I upgraded by grepping for the packages that were breaking resolution and removing them. But I already know the failure mode so that whole thing took a few minutes.

I do have separate mounts for that reason though.



Interesting, is this feasible in everyday life?

I do not use Linux on my desktop or notebook but I would like to do so in the near future. This means I should strive to keep all my user created data within the home directory at all times? How about program preferences and configs that get saved elsewhere by default?

I imagine having ZFS snapshots of / would be useful for updates going forward.


I've gone through 3 laptops now with a migrated home. That included ubuntu -> arch -> fedora migration too. It works pretty well. (with more issues between distros than between version upgrades)

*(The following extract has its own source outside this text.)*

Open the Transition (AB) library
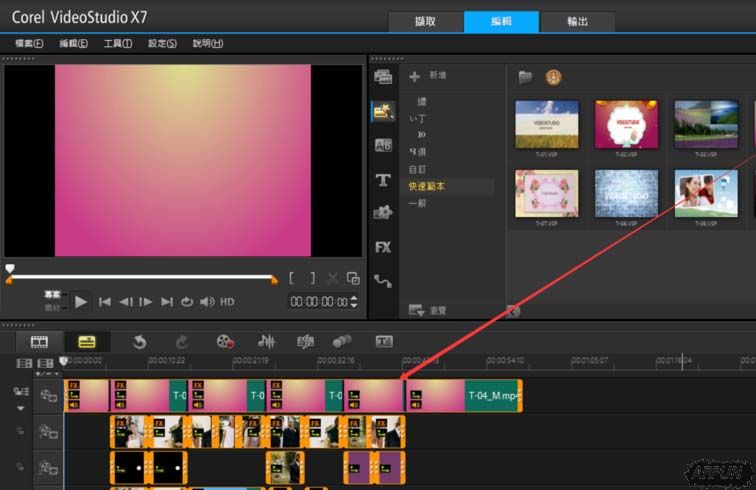 (x=382, y=145)
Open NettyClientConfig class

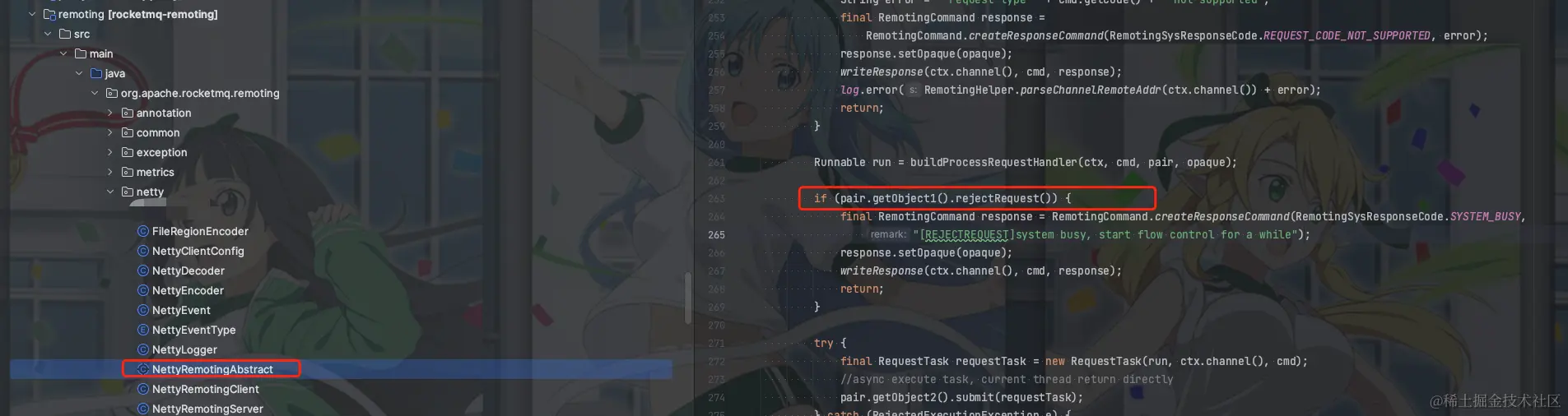[x=198, y=251]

> This means I should strive to keep all my user created data within the home directory at all times?

Why would the user have privileges to save it outside of the home directory? :) Special cases like databases with storage in /var need to be handled separately.

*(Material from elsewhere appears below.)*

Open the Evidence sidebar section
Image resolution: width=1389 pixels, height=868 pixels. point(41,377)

> How about program preferences and configs that get saved elsewhere by default?

Nothing goes (should go) elsewhere by default.

If you're wiping the distro and re-installing - you probably don't want to keep /etc anyway.

Fwiw Ubuntu in place lts to lts release upgrade should be solid. But sometimes you want start with new, contemporary defaults, or a different disk layout.

BTW with zfs, you can have a separate home (or home/your_user) filesystem, and not worry about allocating fixed space (thus running out of free space on /, but with more available in /home and vice-versa).